What you should do: Collect every line of the data below that contains the string "Heart", matching case exactly, and copy each one in full.

------------------------------

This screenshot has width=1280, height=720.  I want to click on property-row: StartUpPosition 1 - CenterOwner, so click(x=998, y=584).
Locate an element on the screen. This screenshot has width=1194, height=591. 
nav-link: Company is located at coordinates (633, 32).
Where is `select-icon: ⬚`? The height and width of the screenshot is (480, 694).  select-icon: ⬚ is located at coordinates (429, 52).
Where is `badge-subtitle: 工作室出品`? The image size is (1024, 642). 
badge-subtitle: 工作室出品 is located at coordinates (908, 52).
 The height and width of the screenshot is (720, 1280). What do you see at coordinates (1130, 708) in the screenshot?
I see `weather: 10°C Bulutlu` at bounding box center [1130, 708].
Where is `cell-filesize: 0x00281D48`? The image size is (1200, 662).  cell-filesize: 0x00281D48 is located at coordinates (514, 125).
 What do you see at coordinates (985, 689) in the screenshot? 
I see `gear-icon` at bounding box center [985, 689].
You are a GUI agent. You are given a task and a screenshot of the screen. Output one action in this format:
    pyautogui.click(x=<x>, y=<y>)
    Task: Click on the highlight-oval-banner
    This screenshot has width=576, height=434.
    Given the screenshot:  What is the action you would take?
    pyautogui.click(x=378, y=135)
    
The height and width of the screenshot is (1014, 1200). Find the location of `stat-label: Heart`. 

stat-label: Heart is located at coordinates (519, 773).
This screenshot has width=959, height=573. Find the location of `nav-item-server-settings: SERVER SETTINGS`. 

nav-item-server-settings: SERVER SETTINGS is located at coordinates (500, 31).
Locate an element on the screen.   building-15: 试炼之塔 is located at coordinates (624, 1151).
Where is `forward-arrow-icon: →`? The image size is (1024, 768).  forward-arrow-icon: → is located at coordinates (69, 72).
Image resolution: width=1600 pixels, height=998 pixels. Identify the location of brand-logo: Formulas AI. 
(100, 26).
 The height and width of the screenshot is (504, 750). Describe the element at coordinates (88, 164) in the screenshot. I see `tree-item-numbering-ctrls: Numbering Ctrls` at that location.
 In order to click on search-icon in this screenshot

------------------------------

Solution to the exercise:
The height and width of the screenshot is (1014, 1200). Find the location of `stat-label: Heart`. 
stat-label: Heart is located at coordinates (519, 773).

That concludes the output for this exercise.